Dataholic: 맥북에서 GPU를 이용해서 딥러닝 수행하기

유충현

들어가기

코인 채굴의 수요로 Nvidia의 GPU의 가격이 넘사벽이라 가끔 CPU에서 딥러닝 코드를 수행했었습니다.
업무적인 용도라기 보다는 취미에 가까운 이미지 프로세싱 작업이라 딥러닝이라 부르기도 애매합니다. 그런데 너무 느린 수행 속도로 인해서 그 취미는 오래가지 못했습니다. 우연히 사용하는 맥북의 GPU를 사용할 수 있다는 정보를 접했고, 이 방법을 시도해 봅니다.

Neural style transfer의 단상

딥러닝을 이용해서 원하는 이미지를 다른 스타일의 이미지로 변환하는 방법을 Neural style transfer라 합니다. Neural style transfer은 콘텐츠(content) 이미지와 스타일 참조(style reference) 이미지를 이용하여, 콘텐츠 이미지의 콘텐츠는 유지하되 스타일 참조 이미지의 화풍으로 채색한 것 같은 새로운 이미지를 생성하는 최적화 기술입니다. tf.keras를 사용한 Neural Style Transfer. https://www.tensorflow.org/tutorials/generative/style_transfer?hl=ko

보통 스타일 참조 이미지는 유명한 작가의 대표적인 작품을 사용합니다. 아마 당신은 고흐의 ‘별이 빛나는 밤’이나 뭉크의 ‘절규’로 이미지 변환을 한 작품을 본 적이 있을 겁니다. 본적인 없다면, https://www.tensorflow.org/tutorials/generative/style_transfer?hl=ko를 방문하여 유사한 사례를 경험해 보시기 바랍니다.

정선의 울산제색도

2018년도 봄에 와이프와 울산바위 등반 전, 바로 아래서 울산바위를 바라보다 앵글에 담은 사진을 정선의 인왕제색도를 스타일 이미지로 사용하여 변환한 이미지가 다음과 같습니다. 좌측은 원본 사진 이미지이고, 오른쪽인 변환한 이미지입니다.

기억으로는 2018년도에 재미삼아 이미지 변환을 수행하는 데 걸리는 시간이 인내하기에는 다소 길었던 기억이 있습니다. 그래서 취미같은 작업이 오래가지 못했었습니다.

코스 사이트 URL 변경

코스 사이트 컨텐츠를 배포해서 서비스할 사이트 URL은 다음처럼 meta.json의 “siteUrl”에 기술합니다.

"siteUrl": "https://course-starter-dlookr.netlify.com"

나의 노트북 스팩은요

나의 노트북 스팩은 애플의 맥북프로로 Intel Core i7 6코어 CPU와 4GB 비디오램을 가진 Radeon Pro 560X GPU를 가지고 있습니다. 이 GPU는 NVIDIA GeForce GTX 1050 Mobile과 유사하거나 조금 못한 성능을 가지고 있습니다. 그러나 tensorflow, keras등의 딥러닝 엔진에서는 사용할 수 없습니다.

> _추출된 행_
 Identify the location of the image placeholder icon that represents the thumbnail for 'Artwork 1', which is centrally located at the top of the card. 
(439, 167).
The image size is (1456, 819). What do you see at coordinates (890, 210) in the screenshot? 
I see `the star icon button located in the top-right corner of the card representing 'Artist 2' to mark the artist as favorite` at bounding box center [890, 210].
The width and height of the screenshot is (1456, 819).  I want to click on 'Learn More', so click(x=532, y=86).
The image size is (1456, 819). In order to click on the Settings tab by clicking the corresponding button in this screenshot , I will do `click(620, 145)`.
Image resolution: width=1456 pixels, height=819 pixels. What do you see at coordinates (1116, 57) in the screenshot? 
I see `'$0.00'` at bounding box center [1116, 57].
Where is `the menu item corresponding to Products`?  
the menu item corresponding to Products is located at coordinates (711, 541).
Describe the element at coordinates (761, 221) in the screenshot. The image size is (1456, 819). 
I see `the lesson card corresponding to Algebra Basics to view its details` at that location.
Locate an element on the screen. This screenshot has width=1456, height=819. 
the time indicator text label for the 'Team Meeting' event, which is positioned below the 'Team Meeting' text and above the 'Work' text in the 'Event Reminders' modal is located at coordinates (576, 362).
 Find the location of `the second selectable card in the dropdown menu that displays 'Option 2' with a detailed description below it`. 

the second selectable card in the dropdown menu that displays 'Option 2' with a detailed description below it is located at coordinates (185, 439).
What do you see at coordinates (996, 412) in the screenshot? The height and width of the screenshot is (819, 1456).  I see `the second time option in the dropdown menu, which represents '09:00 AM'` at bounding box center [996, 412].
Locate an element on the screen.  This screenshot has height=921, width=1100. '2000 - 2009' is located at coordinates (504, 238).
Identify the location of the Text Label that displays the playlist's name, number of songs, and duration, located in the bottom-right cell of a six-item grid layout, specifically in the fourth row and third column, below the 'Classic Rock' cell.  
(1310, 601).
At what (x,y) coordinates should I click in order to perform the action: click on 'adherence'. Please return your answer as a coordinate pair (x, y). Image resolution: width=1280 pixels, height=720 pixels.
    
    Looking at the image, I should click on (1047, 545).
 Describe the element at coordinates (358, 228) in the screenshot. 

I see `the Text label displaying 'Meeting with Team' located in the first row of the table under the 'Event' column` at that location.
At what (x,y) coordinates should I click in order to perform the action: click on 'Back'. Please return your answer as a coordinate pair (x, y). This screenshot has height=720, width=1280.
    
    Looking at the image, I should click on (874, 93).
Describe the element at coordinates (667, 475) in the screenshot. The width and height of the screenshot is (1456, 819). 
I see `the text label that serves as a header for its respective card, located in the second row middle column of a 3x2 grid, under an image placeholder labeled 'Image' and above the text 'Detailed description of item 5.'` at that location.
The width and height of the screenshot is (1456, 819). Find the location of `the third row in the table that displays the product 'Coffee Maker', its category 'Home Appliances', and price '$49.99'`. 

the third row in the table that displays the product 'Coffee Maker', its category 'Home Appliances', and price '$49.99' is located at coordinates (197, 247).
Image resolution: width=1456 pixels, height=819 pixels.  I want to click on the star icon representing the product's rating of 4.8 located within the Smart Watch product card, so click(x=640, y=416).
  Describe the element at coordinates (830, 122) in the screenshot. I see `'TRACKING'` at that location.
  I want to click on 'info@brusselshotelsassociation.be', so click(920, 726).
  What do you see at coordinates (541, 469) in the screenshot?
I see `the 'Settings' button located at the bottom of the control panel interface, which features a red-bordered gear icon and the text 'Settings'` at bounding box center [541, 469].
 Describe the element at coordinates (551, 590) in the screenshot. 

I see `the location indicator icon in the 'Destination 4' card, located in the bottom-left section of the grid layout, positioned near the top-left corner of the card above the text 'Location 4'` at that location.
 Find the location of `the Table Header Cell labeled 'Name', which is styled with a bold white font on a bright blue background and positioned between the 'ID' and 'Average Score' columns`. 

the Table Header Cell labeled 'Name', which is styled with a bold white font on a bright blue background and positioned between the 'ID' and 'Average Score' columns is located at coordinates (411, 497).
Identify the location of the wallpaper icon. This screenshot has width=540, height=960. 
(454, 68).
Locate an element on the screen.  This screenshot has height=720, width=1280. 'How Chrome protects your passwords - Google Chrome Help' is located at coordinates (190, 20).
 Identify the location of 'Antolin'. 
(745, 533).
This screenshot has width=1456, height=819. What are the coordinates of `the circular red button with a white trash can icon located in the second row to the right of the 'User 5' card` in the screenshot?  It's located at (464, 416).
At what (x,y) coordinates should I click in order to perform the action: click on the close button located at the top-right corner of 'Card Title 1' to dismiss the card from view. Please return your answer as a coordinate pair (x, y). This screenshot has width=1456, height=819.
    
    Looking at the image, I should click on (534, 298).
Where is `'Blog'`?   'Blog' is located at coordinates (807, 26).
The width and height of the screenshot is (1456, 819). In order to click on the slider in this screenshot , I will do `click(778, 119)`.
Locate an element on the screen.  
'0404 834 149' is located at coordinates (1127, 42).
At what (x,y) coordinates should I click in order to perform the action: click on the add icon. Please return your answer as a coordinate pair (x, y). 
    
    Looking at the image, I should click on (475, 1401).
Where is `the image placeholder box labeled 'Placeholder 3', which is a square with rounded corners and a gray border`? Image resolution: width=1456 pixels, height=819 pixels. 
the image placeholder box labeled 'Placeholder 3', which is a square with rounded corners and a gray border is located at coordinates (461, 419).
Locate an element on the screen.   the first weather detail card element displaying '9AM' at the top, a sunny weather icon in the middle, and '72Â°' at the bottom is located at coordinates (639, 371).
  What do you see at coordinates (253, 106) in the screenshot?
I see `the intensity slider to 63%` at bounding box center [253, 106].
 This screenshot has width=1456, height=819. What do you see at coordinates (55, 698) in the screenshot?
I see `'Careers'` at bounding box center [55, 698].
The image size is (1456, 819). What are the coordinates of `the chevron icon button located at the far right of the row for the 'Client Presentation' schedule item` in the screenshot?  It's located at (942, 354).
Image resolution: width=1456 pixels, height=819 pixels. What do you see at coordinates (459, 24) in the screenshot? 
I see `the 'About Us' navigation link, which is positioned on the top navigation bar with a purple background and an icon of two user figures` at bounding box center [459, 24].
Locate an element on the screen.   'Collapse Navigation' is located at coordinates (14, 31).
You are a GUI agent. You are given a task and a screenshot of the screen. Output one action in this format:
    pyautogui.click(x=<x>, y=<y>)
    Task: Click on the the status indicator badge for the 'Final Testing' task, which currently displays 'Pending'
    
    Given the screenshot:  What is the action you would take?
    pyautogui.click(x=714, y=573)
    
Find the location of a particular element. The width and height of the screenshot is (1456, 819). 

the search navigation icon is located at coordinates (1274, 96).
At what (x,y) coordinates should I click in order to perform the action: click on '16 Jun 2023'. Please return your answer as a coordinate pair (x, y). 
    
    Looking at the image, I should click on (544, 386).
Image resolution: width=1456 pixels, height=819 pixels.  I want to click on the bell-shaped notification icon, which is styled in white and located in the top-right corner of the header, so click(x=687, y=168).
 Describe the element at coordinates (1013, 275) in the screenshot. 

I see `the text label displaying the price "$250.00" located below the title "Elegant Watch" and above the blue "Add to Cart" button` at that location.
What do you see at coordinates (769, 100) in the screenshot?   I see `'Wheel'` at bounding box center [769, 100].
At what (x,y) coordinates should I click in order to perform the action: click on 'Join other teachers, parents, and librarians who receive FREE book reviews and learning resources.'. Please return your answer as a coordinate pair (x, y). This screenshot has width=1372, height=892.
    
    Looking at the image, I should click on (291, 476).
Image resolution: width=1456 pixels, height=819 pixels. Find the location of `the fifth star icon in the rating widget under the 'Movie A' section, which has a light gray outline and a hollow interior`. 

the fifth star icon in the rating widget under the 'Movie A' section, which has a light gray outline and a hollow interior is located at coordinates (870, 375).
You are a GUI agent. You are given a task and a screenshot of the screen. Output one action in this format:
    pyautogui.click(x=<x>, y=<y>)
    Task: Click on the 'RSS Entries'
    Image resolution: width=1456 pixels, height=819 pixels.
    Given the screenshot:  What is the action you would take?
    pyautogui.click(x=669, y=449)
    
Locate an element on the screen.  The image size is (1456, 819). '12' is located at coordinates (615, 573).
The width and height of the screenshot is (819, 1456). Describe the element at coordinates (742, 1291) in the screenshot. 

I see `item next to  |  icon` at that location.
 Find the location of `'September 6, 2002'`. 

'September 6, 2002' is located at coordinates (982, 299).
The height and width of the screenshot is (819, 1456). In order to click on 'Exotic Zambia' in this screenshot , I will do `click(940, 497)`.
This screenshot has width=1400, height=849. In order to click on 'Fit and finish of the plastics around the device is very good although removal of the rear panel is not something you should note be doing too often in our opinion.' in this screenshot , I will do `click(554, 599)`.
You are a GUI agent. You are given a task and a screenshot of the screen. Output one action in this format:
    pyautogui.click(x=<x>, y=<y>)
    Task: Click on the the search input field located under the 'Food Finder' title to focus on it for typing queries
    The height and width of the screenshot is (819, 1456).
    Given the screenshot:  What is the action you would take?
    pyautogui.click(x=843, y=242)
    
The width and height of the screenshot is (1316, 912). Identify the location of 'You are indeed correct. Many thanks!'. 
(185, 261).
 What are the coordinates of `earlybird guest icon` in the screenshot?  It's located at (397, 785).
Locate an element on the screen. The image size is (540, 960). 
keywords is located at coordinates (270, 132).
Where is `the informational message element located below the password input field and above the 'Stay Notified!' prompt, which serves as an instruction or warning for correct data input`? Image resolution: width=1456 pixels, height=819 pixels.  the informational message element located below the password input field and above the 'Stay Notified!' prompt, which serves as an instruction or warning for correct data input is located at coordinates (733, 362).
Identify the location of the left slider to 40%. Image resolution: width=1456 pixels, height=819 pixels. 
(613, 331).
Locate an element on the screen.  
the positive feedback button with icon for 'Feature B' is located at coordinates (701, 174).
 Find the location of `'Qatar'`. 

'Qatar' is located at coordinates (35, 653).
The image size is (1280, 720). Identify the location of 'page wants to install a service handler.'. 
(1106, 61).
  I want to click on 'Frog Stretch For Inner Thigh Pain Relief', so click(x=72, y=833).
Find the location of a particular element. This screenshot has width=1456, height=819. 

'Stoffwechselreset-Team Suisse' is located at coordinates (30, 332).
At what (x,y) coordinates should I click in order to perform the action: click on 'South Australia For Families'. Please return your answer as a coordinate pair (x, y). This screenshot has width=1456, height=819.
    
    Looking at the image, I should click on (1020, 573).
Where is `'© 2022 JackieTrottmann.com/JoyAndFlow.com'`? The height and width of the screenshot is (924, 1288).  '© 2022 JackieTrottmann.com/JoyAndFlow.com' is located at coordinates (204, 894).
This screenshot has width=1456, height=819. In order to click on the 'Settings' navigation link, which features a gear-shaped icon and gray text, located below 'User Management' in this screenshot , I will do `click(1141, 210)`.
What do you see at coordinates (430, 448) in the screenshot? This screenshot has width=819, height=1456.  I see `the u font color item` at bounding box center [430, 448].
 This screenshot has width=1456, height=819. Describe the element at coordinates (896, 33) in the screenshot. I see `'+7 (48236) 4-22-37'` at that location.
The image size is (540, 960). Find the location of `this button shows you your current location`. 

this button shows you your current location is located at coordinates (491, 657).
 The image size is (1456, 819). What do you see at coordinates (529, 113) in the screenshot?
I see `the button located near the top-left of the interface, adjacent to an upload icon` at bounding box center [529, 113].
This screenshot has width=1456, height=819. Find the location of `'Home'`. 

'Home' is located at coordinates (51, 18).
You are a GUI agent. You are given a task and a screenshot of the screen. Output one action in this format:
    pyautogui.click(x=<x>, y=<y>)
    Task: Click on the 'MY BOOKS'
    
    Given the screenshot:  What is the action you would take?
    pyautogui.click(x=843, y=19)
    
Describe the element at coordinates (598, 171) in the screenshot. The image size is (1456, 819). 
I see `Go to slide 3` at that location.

> _연습 문제_
(a) 맥북 GPU 딥러닝 글에서 필자의 맥북프로에 들어 있는 GPU는 무엇인가요?
(b) 맥북 GPU 딥러닝 글의 문장 "보통 스타일 참조 이미지는 유명한 작가의 대표적인 작품을 사용합니다."를 영어로 옮기면 어떻게 되나요?

> _문제 풀이_
(a) 4GB 비디오램을 가진 Radeon Pro 560X GPU입니다.

(b) Usually, representative works by famous artists are used as style reference images.